The administration sees the delay in a different light. According to sources in touch with US policy-makers on the Iran issue, the willingness to wait a few more months before taking Iran to the Security Council will prove to be a smart move. The idea behind it is to garner a more united international front against Iran and prove that every attempt was made to find a diplomatic solution before moving down the UN sanctions road. The administration points to Rice's success on the Lebanese issue as an example of the positive outcome of American cooperation with the Europeans (France, in this case) - and of the way in which spending time and making an effort on working with other countries can lead to results.
This does not convince the Israelis and their supporters, who see the Iranian nuclear clock ticking, literally and figuratively, like a time-bomb.
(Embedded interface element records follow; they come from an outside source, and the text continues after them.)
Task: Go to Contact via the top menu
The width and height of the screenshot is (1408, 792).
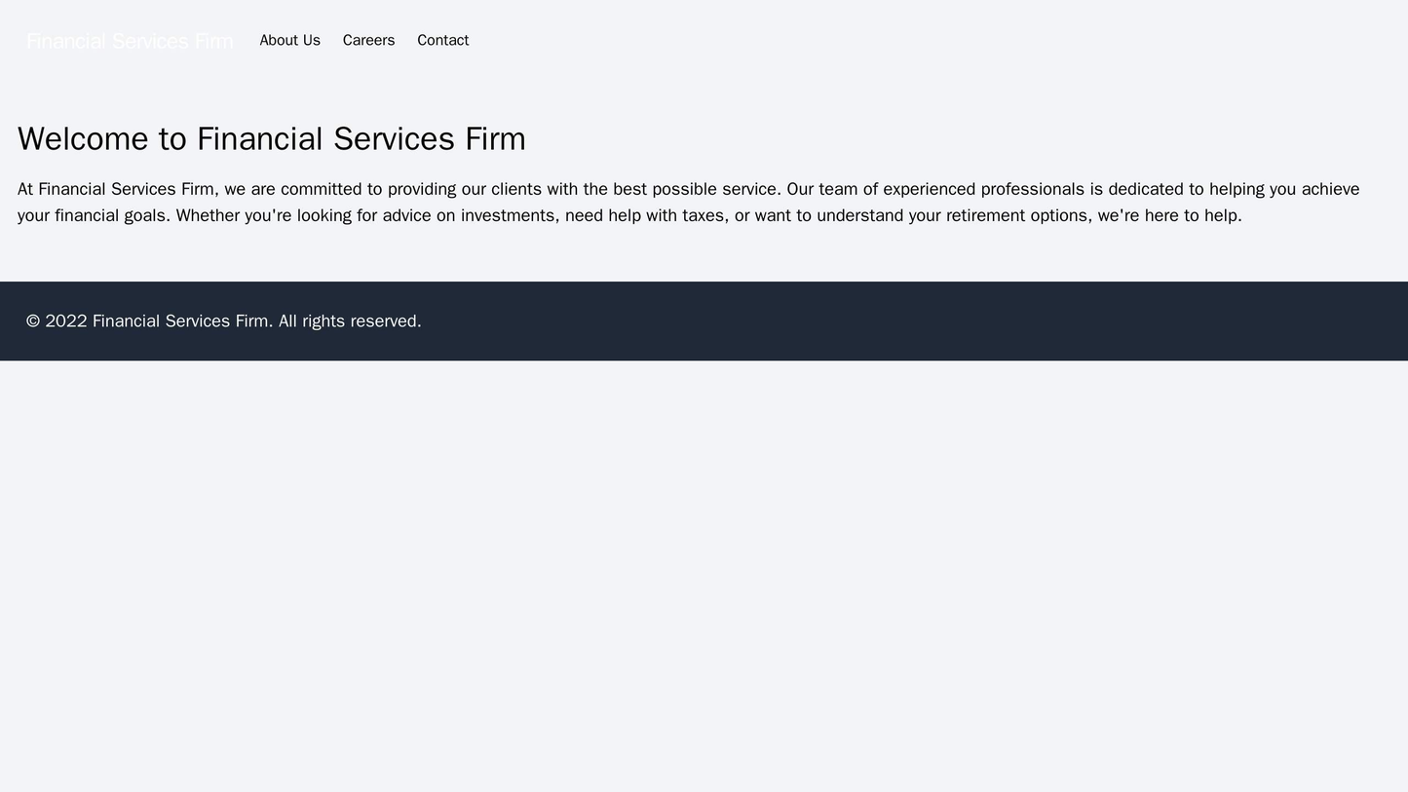Action: pyautogui.click(x=441, y=41)
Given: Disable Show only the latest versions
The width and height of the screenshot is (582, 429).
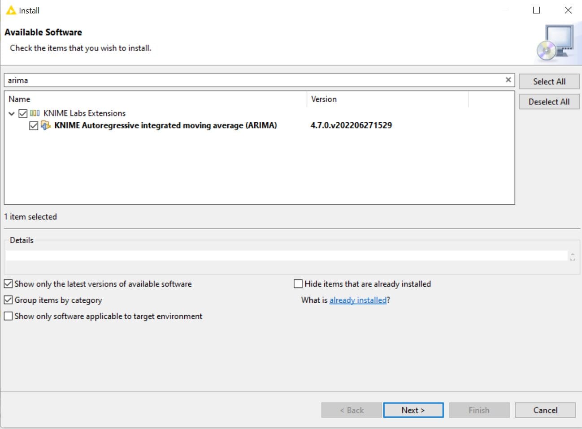Looking at the screenshot, I should [8, 284].
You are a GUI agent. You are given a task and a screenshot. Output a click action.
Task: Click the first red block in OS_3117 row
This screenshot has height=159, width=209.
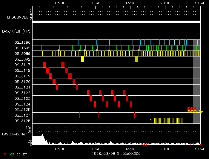tap(44, 65)
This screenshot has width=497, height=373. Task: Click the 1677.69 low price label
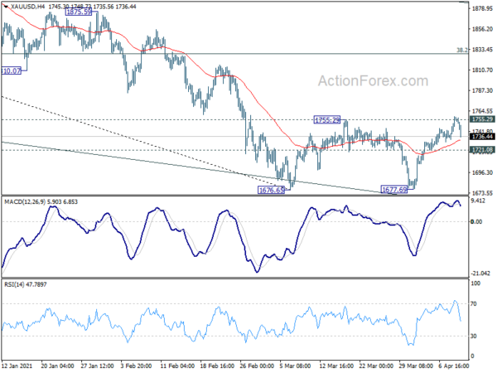[394, 190]
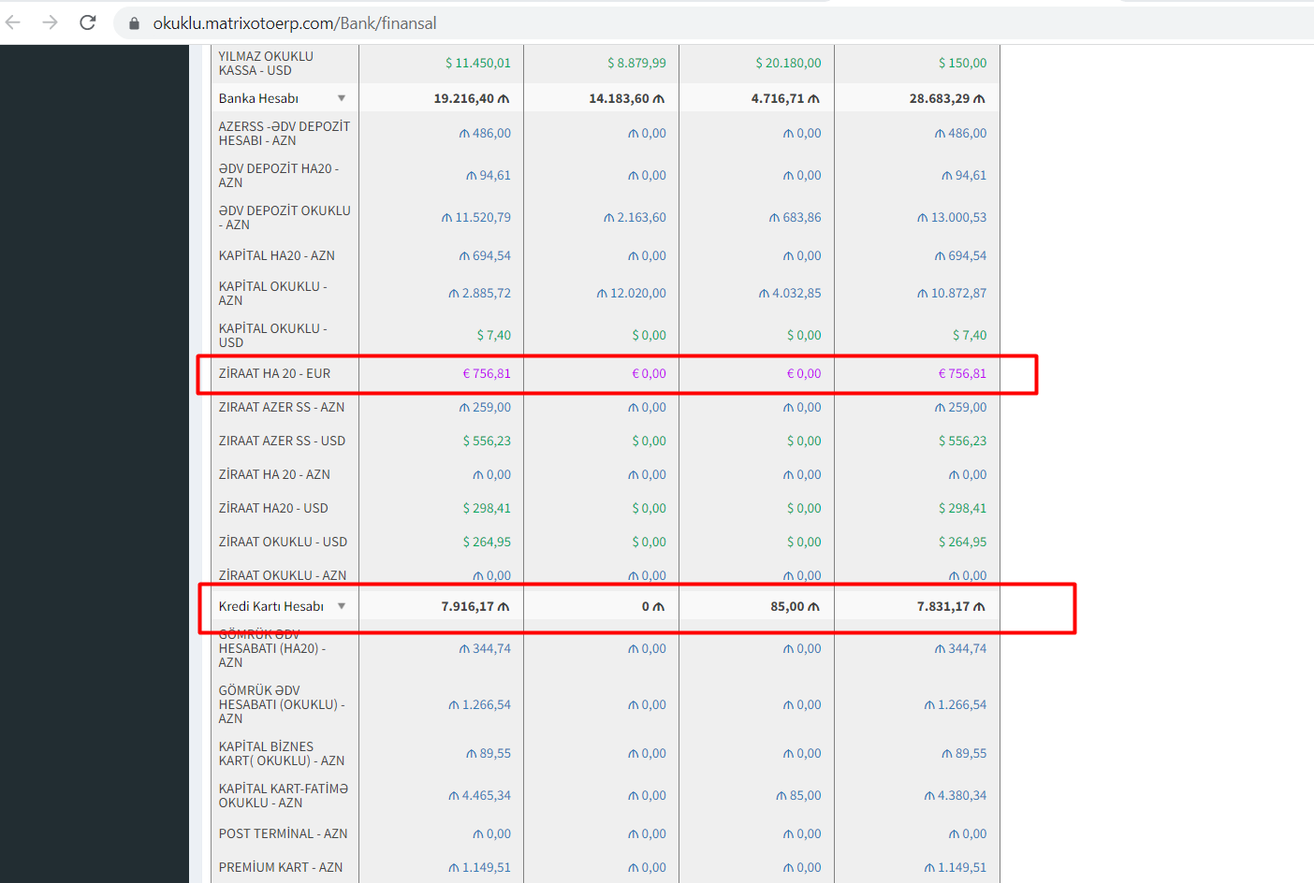Collapse the Banka Hesabı group arrow
1314x883 pixels.
[x=342, y=98]
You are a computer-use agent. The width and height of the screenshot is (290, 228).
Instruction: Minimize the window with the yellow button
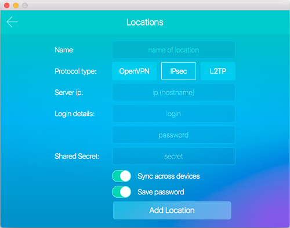(16, 5)
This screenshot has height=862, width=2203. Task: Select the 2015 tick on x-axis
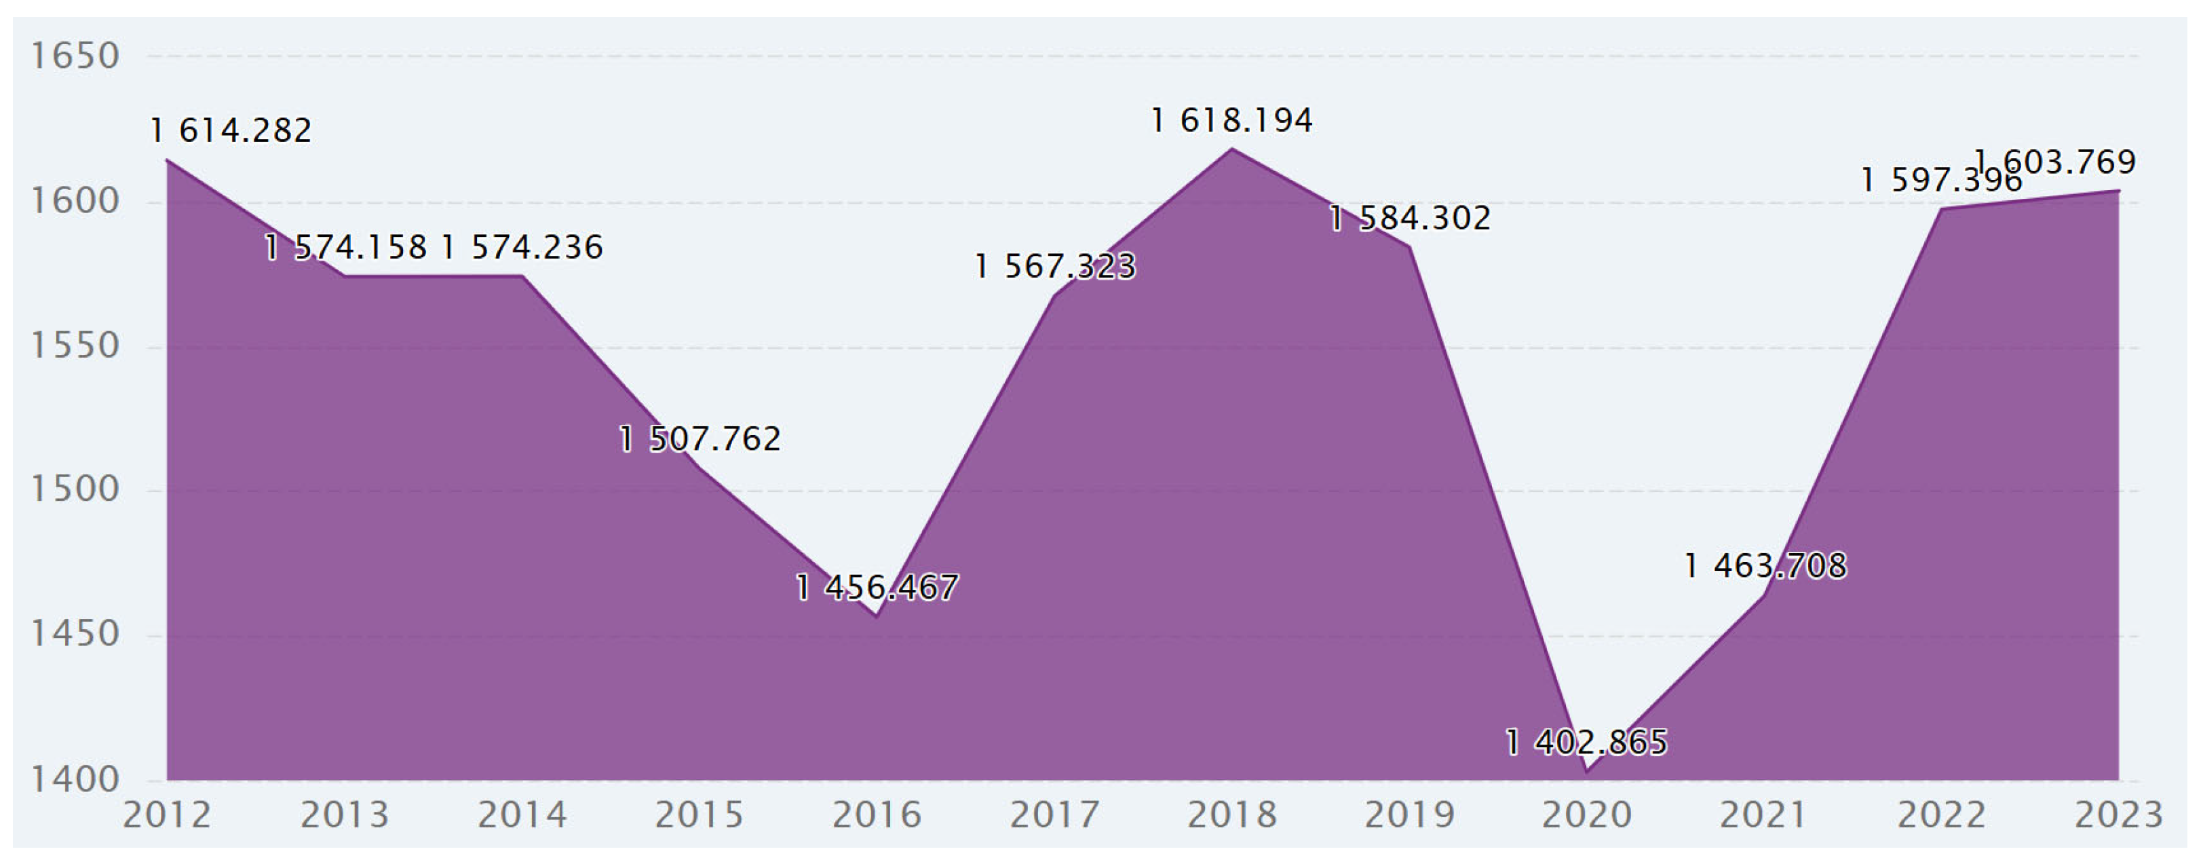[700, 815]
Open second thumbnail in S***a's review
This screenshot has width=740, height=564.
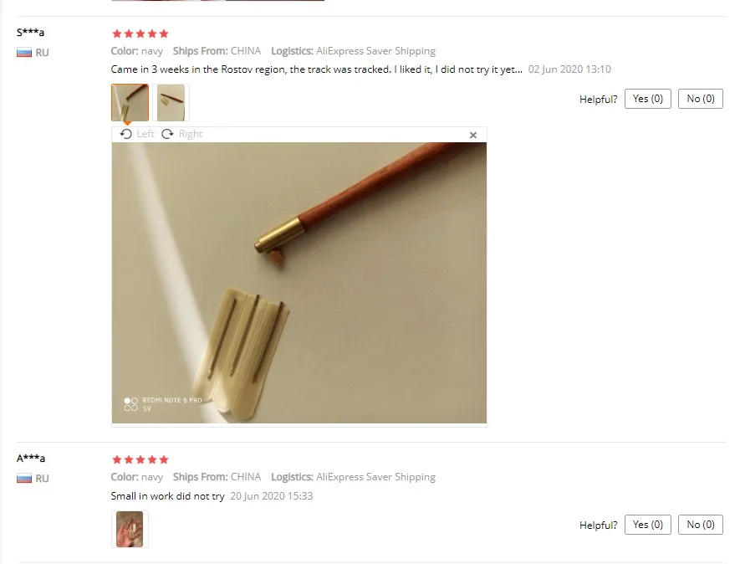[171, 102]
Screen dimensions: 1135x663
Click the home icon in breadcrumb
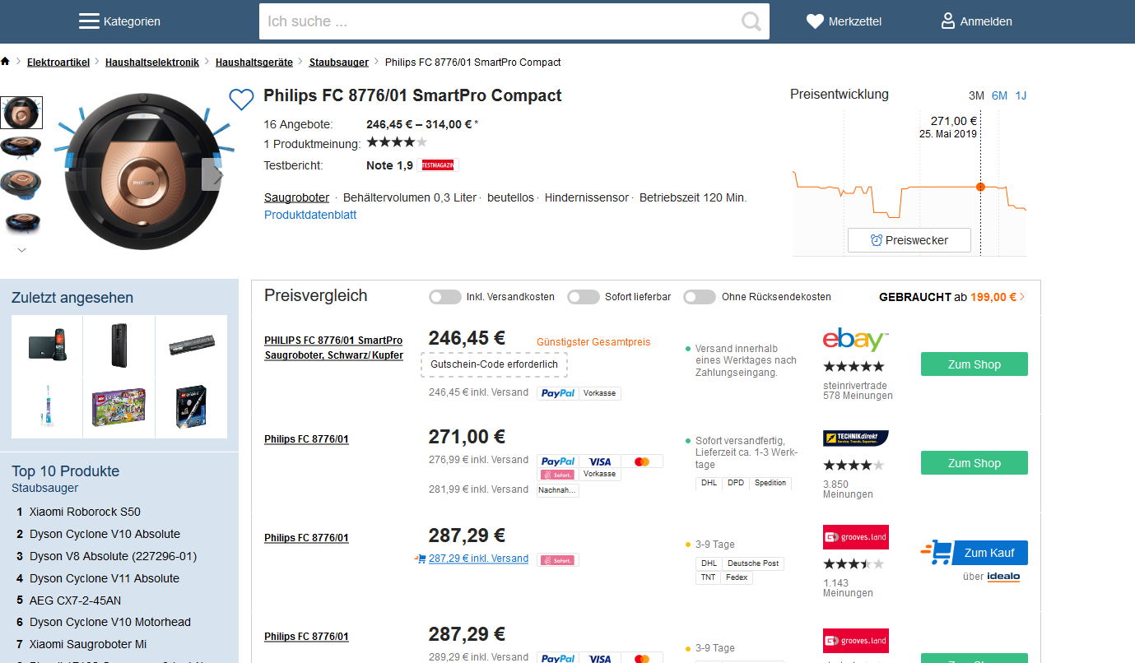coord(6,62)
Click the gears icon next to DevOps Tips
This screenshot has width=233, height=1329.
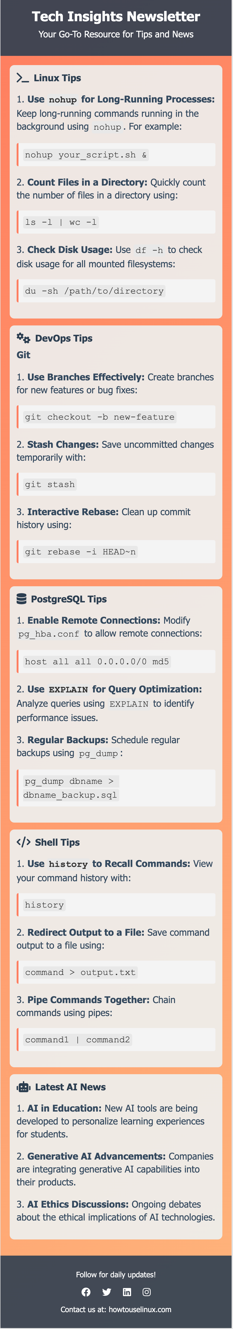pyautogui.click(x=23, y=338)
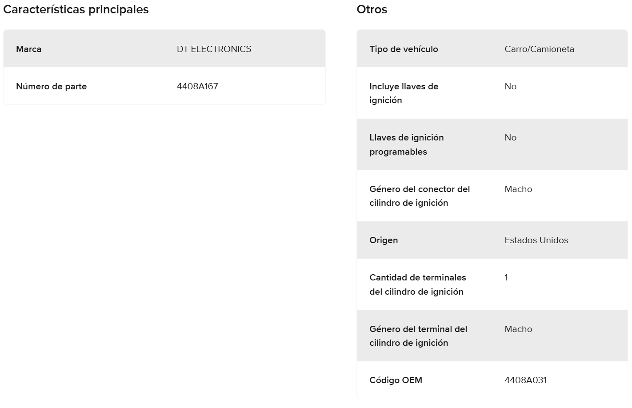This screenshot has width=632, height=408.
Task: Click the DT ELECTRONICS brand value
Action: coord(214,49)
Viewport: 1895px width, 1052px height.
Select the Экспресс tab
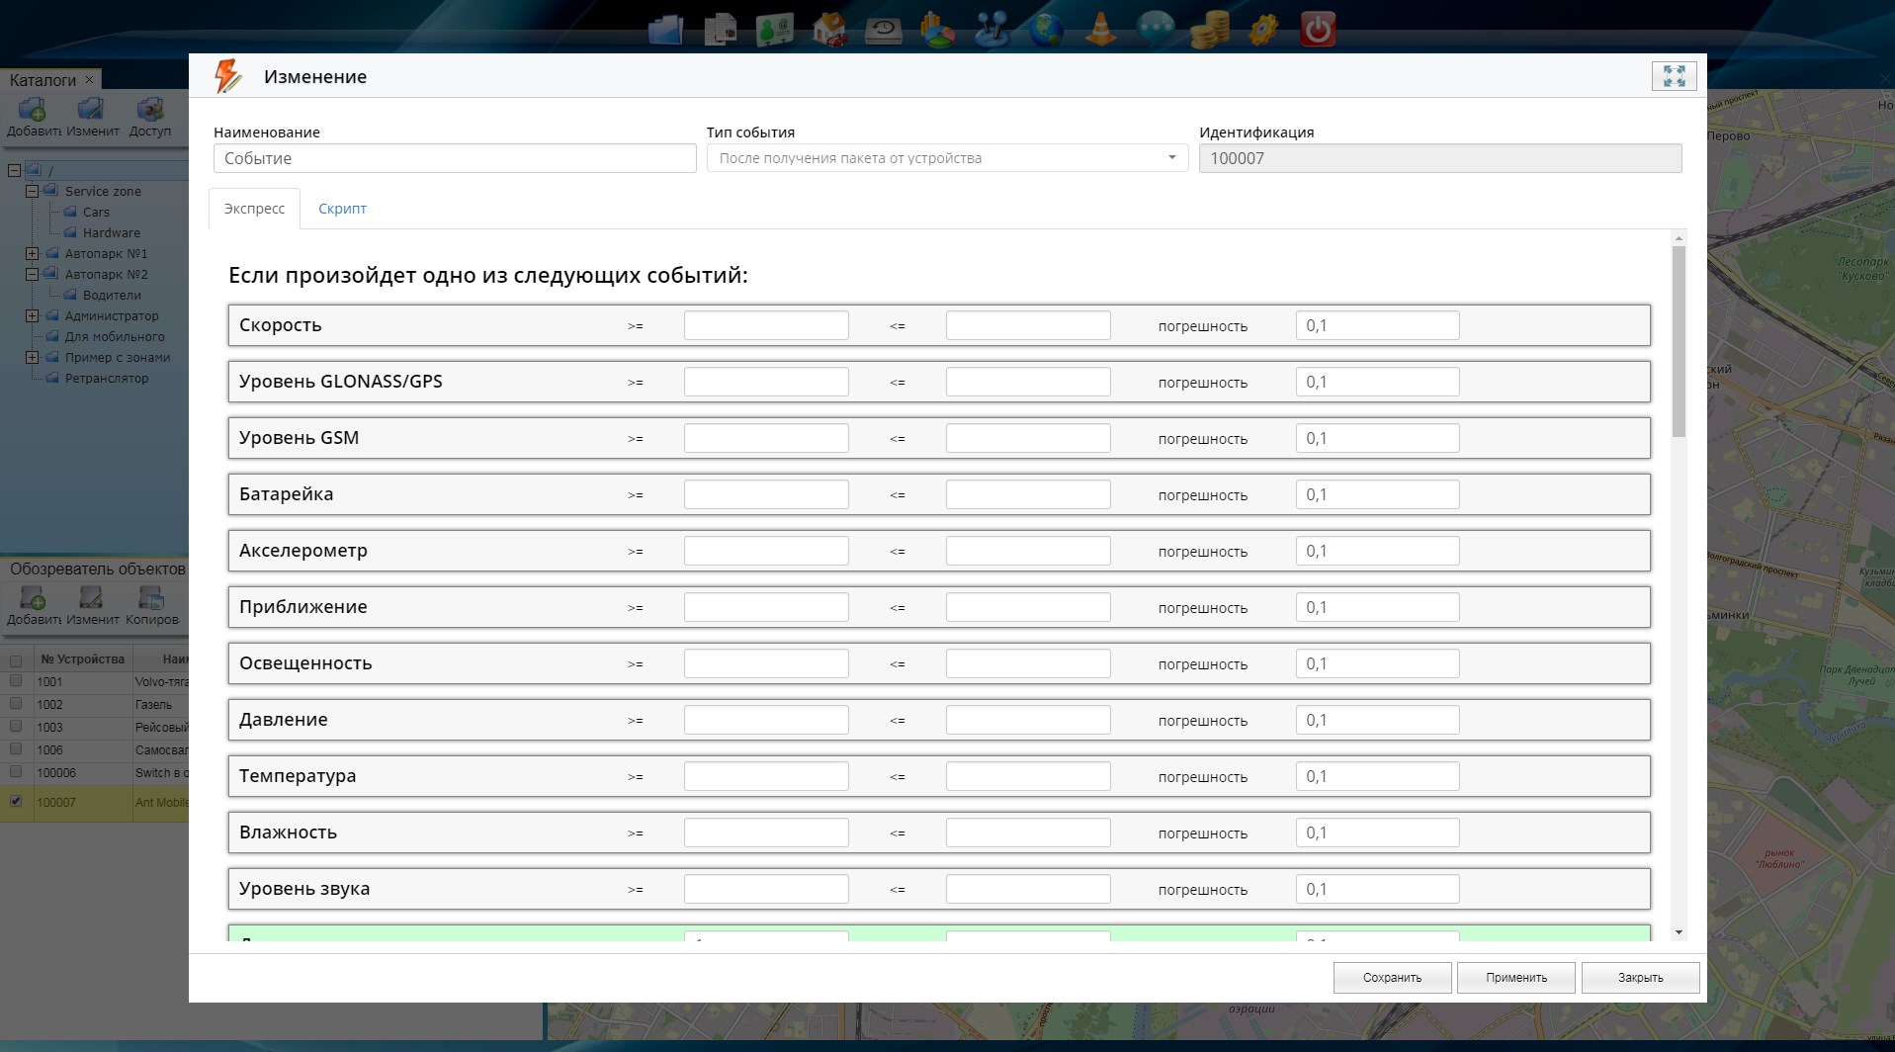[x=254, y=209]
Furthermore, diplomatic sources in Washington say it is not only Rice's need to build bridges to Europe that is holding back US action against Iran. Another factor has to do with the shifting of senior positions in the administration.
During the first Bush administration, it was undersecretary of state John Bolton who led the fight against Iran's nuclear program. Bolton was known for his tough style, and put it to use to make the US act on the Iran issue. If Colin Powell was too slow or too cautious in dealing with the issue, Bolton would always find an ear at the National Security Council and the White House.
Now John Bolton is the US ambassador to the UN. The Iranian issue is being dealt with by officials close to Rice who are far from presenting any opposition to her views. Nor is there any of the previous wiggle-room between State Department and the National Security Council that was maneuverable during Bush's first term.
So, has Rice become soft on the issues important to Israel? Probably not.
But the move from her old office on Pennsylvania Avenue to the State Department on C Street is more significant than the five-minute walk between the two places. As secretary of state, Rice is now hearing other voices and looking at the world picture from a different angle. No more unilateralism, but rather working with allies and friends to solve world problems. No more hands-off, "let them fight each other" approach, but active engagement and a little pressure when needed.
It is still the same Rice, but wearing a different hat. And that is something many of Israel's supporters are finding hard to get used to.